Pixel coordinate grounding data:
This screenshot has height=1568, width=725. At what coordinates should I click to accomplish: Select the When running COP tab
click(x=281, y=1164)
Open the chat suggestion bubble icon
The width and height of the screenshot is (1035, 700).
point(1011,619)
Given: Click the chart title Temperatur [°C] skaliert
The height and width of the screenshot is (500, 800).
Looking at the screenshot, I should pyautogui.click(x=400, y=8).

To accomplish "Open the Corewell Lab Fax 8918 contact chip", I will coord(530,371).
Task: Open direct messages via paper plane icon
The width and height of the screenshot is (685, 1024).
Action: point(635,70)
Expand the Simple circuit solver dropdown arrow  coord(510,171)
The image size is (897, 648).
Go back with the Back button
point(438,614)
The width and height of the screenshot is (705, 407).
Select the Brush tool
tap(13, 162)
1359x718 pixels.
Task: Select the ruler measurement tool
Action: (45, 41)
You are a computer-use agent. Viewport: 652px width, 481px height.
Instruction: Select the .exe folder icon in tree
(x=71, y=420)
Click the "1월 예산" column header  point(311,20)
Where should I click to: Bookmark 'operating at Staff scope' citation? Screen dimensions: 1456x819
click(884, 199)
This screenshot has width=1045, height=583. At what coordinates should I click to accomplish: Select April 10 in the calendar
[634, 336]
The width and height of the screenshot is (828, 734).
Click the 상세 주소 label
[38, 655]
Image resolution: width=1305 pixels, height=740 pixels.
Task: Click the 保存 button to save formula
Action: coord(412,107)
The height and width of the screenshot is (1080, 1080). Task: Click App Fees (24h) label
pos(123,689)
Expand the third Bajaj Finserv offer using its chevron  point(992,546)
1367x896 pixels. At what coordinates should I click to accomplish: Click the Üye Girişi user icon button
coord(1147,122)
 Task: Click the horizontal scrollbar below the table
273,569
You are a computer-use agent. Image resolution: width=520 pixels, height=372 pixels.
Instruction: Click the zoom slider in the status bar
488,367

*What you will do*
Nothing in the entries may change. Retype them all.

*Output of the exercise*
This screenshot has height=1568, width=725. At what coordinates should I click to accomplish: Select the When running COP tab
click(x=281, y=1164)
Open the chat suggestion bubble icon
The width and height of the screenshot is (1035, 700).
point(1011,619)
Given: Click the chart title Temperatur [°C] skaliert
The height and width of the screenshot is (500, 800).
Looking at the screenshot, I should pyautogui.click(x=400, y=8).

To accomplish "Open the Corewell Lab Fax 8918 contact chip", I will coord(530,371).
Task: Open direct messages via paper plane icon
The width and height of the screenshot is (685, 1024).
Action: point(635,70)
Expand the Simple circuit solver dropdown arrow  coord(510,171)
The image size is (897, 648).
Go back with the Back button
point(438,614)
The width and height of the screenshot is (705, 407).
Select the Brush tool
tap(13, 162)
1359x718 pixels.
Task: Select the ruler measurement tool
Action: (45, 41)
You are a computer-use agent. Viewport: 652px width, 481px height.
Instruction: Select the .exe folder icon in tree
(x=71, y=420)
Click the "1월 예산" column header  point(311,20)
Where should I click to: Bookmark 'operating at Staff scope' citation? Screen dimensions: 1456x819
click(884, 199)
This screenshot has width=1045, height=583. At what coordinates should I click to accomplish: Select April 10 in the calendar
[634, 336]
The width and height of the screenshot is (828, 734).
Click the 상세 주소 label
[38, 655]
Image resolution: width=1305 pixels, height=740 pixels.
Task: Click the 保存 button to save formula
Action: coord(412,107)
The height and width of the screenshot is (1080, 1080). Task: Click App Fees (24h) label
pos(123,689)
Expand the third Bajaj Finserv offer using its chevron  point(992,546)
1367x896 pixels. At what coordinates should I click to accomplish: Click the Üye Girişi user icon button
coord(1147,122)
 Task: Click the horizontal scrollbar below the table
273,569
You are a computer-use agent. Image resolution: width=520 pixels, height=372 pixels.
Instruction: Click the zoom slider in the status bar
488,367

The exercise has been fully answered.